Pablo Oliveira

Personal information
- Full name: Gildson Pablo de Oliveira Silva
- Date of birth: 24 May 1995 (age 31)
- Place of birth: Natal, Rio Grande do Norte, Brazil
- Height: 1.83 m (6 ft 0 in)
- Position: Midfielder

Senior career*
- Years: Team / Apps / (Gls)
- 2015: Santa Cruz de Natal / 6 / (0)
- 2016: Globo / 21 / (4)
- 2016: América de Natal / 2 / (0)
- 2017: Globo / 16 / (2)
- 2017–2018: Guarani / 5 / (0)
- 2019: São Caetano / 11 / (1)
- 2019: → Botafogo (SP) (loan) / 17 / (0)
- 2020: Ferroviária / 3 / (0)
- 2020–2021: Brasil de Pelotas / 17 / (0)
- 2021–2022: Tombense / 7 / (0)
- 2022: → Primavera (loan) / 15 / (0)
- 2022–2023: Chapecoense / 32 / (1)
- 2024: Sampaio Corrêa / 16 / (1)
- 2024–2026: Arema / 30 / (3)

= Pablo Oliveira (footballer, born 1995) =

Brazilian footballer

Gildson Pablo de Oliveira Silva (born 24 May 1995), commonly known as Pablo Oliveira, is a Brazilian professional footballer who plays as a midfielder.

==Club career==
Born in Natal, Rio Grande do Norte, Brazil, he joined several local Brazilian clubs. And finally decided to go abroad for the first time to Indonesia and joined Liga 1 side Arema in the 2024–25 season. During his career in Brazil, he made 100 appearances with 6,048 minutes played.

===Arema===
He was signed for Arema and played in Liga 1 in 2024–2025 season. Pablo made his league debut on 17 August 2024 as a starter in a 0–2 lose over Borneo Samarinda. On 15 September 2024, he picked up his first win with Arema in his fourth appearances in a 0–1 away win over PSM Makassar. On 10 February 2025, he scored his first league goal for Arema, as they drew 1–1 against PSM Makassar at Gelora Supriyadi Stadium.

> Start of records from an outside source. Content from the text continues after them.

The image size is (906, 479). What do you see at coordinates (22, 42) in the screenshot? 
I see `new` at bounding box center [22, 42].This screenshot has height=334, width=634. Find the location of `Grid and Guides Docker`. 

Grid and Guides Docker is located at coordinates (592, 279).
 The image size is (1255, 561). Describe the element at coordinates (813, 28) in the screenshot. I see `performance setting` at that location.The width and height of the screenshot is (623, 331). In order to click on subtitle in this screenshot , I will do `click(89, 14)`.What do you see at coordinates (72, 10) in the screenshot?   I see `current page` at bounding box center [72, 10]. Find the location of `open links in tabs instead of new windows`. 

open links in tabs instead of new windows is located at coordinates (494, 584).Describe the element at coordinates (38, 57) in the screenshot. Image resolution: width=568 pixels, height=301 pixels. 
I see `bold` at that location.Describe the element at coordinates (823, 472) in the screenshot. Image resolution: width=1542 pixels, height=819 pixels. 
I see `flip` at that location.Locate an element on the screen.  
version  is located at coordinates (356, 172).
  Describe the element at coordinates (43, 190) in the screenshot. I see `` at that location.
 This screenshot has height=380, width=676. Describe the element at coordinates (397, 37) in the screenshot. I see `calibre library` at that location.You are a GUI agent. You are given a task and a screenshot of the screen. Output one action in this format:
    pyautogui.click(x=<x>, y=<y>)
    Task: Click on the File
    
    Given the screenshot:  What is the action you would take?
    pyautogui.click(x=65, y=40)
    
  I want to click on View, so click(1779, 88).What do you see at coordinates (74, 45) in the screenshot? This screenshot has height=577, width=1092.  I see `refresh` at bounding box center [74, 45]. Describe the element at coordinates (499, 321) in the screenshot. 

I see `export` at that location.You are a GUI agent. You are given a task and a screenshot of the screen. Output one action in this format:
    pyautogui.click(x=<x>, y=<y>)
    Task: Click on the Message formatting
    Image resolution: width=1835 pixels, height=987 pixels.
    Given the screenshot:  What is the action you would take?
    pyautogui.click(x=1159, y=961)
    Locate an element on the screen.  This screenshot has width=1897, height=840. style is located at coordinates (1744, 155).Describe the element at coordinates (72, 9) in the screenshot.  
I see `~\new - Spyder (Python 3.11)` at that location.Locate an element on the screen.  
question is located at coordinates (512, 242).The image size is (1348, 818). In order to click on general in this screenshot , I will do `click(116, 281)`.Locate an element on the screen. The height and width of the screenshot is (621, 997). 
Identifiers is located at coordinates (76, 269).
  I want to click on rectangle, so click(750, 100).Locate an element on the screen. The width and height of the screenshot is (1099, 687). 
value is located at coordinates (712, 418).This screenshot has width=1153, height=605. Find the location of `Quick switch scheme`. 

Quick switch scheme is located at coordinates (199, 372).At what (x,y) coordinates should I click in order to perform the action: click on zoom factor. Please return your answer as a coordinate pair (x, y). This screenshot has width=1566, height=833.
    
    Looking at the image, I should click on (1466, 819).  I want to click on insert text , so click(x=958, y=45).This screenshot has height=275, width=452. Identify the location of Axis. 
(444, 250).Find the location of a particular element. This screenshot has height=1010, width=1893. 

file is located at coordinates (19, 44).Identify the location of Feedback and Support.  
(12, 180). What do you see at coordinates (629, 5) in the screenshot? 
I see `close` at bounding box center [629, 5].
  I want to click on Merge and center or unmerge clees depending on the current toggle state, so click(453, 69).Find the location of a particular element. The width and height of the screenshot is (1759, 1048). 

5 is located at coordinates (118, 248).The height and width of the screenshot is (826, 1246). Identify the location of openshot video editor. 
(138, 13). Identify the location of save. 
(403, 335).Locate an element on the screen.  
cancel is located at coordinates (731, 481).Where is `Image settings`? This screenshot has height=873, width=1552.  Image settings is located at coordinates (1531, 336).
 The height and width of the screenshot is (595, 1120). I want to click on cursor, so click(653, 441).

Two weeks later, Pablo scored the opening goal in a 2–2 draw over PSIS Semarang. On 9 March 2025, Pablo scored equalizer in a 1–3 away win over Persija Jakarta. On 28 April 2025, Pablo extended his contract with the club for one season. On 12 June 2026, Pablo officially left Arema.